[Dataset excerpts]

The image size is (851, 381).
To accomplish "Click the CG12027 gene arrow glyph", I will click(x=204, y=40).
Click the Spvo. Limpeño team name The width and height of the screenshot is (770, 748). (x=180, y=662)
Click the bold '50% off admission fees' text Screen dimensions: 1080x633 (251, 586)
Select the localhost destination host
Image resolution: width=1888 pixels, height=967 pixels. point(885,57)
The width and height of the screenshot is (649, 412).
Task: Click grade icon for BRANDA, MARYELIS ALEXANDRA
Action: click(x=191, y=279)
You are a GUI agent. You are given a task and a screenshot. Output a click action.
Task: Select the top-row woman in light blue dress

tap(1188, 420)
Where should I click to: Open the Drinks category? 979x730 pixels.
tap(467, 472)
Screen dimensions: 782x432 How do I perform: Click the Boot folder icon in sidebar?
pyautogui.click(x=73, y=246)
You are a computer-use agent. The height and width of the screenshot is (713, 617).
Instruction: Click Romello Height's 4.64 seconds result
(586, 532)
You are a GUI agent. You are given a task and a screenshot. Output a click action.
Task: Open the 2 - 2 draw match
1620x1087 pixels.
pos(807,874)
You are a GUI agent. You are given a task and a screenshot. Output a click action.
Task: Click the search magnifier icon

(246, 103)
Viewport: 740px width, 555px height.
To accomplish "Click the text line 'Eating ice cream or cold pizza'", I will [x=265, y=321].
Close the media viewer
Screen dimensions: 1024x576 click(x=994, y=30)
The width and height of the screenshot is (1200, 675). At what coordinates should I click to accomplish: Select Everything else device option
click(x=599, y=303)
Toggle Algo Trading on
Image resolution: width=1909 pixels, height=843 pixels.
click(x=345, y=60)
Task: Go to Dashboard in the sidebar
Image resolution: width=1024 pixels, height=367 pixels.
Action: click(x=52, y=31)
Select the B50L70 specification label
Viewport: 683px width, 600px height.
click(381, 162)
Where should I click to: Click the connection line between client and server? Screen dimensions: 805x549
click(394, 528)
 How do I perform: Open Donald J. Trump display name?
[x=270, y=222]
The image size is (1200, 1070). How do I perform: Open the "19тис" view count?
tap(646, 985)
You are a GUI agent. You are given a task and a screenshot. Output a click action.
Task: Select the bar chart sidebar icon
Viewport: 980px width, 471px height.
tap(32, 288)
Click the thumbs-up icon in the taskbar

— WHAT TO WORK ON —
Copy each entry exactly, with nothing added or dropped.

— TASK RESPONSE —
The image size is (851, 381).
To accomplish "Click the CG12027 gene arrow glyph", I will click(x=204, y=40).
Click the Spvo. Limpeño team name The width and height of the screenshot is (770, 748). (x=180, y=662)
Click the bold '50% off admission fees' text Screen dimensions: 1080x633 (251, 586)
Select the localhost destination host
Image resolution: width=1888 pixels, height=967 pixels. point(885,57)
The width and height of the screenshot is (649, 412).
Task: Click grade icon for BRANDA, MARYELIS ALEXANDRA
Action: click(x=191, y=279)
You are a GUI agent. You are given a task and a screenshot. Output a click action.
Task: Select the top-row woman in light blue dress

tap(1188, 420)
Where should I click to: Open the Drinks category? 979x730 pixels.
tap(467, 472)
Screen dimensions: 782x432 How do I perform: Click the Boot folder icon in sidebar?
pyautogui.click(x=73, y=246)
You are a computer-use agent. The height and width of the screenshot is (713, 617).
Instruction: Click Romello Height's 4.64 seconds result
(586, 532)
You are a GUI agent. You are given a task and a screenshot. Output a click action.
Task: Open the 2 - 2 draw match
1620x1087 pixels.
pos(807,874)
You are a GUI agent. You are given a task and a screenshot. Output a click action.
Task: Click the search magnifier icon

(246, 103)
Viewport: 740px width, 555px height.
To accomplish "Click the text line 'Eating ice cream or cold pizza'", I will [x=265, y=321].
Close the media viewer
Screen dimensions: 1024x576 click(x=994, y=30)
The width and height of the screenshot is (1200, 675). At what coordinates should I click to accomplish: Select Everything else device option
click(x=599, y=303)
Toggle Algo Trading on
Image resolution: width=1909 pixels, height=843 pixels.
click(x=345, y=60)
Task: Go to Dashboard in the sidebar
Image resolution: width=1024 pixels, height=367 pixels.
Action: click(x=52, y=31)
Select the B50L70 specification label
Viewport: 683px width, 600px height.
click(381, 162)
Where should I click to: Click the connection line between client and server? Screen dimensions: 805x549
click(394, 528)
 How do I perform: Open Donald J. Trump display name?
[x=270, y=222]
The image size is (1200, 1070). How do I perform: Open the "19тис" view count?
tap(646, 985)
You are a GUI agent. You are given a task and a screenshot. Output a click action.
Task: Select the bar chart sidebar icon
Viewport: 980px width, 471px height.
tap(32, 288)
Click the thumbs-up icon in the taskbar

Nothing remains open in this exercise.